Steve McLaughlin, the Rensselaer county executive, has been an especially sharp critic of the Cuomo policy requiring homes to accept patients who might have still been contagious. He defied the directive and refused to allow the 300-bed nursing home run by the county to accept such patients. The home has yet to have a case of COVID-19 among its staff or residents. A private facility in the county took in at least four hospital transfers and suffered 18 deaths.
Asked about the unwillingness to date to make public the list of 58 homes, McLaughlin said, “If they don’t like what the data will show, you won’t see the data.”
Azzopardi said McLaughlin is “the last guy I’d listen to preach about data and facts.”
It is hardly the first time the administration has been criticized for a lack of transparency around its handling of the COVID-19 crisis in the state’s more than 600 nursing homes.
Many nursing home experts and families of residents said they were blindsided by the state’s March 25 directive saying no home could turn away a COVID-19 patient and none could test such patients before admitting them.
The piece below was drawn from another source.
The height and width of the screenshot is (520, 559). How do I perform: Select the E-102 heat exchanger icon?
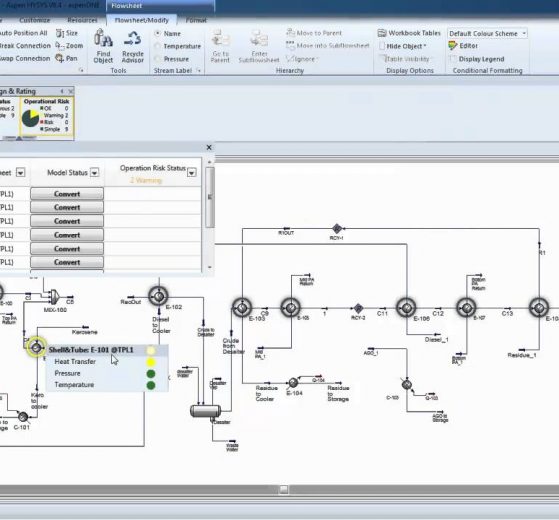click(x=158, y=296)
As well, the state’s official count of nursing home deaths doesn’t count residents who physically died in hospitals after becoming sick in nursing homes. Thus the most basic fact of the COVID-19 pandemic’s impact on homes — how many have died — is still not known.
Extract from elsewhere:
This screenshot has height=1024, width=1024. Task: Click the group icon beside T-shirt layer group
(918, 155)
“For weeks and weeks, I have been trying to get information like that from the Health Department,” Gottfried said. “If you’re shot down in the street and die in a hospital, that gets chalked up to our gun homicide statistics. And if you come from a nursing home with COVID-19 and die a few days later, that ought to count against the nursing home. A simple spreadsheet would keep all that separate.”
In its report, the administration minimized the likelihood that COVID-19 patients were still contagious, saying that transfers from hospitals typically happened well after the patients became sick. The median number of days before the transfer of the more than 6,000 patients was nine. The state’s report does not account for the fact that its own analysis shows half of the more than 6,000 transfers arrived at nursing homes fewer than nine days after falling ill.
The length of contagiousness for COVID-19 victims is not certain. The Centers for Disease Control and Prevention says that plainly on its website.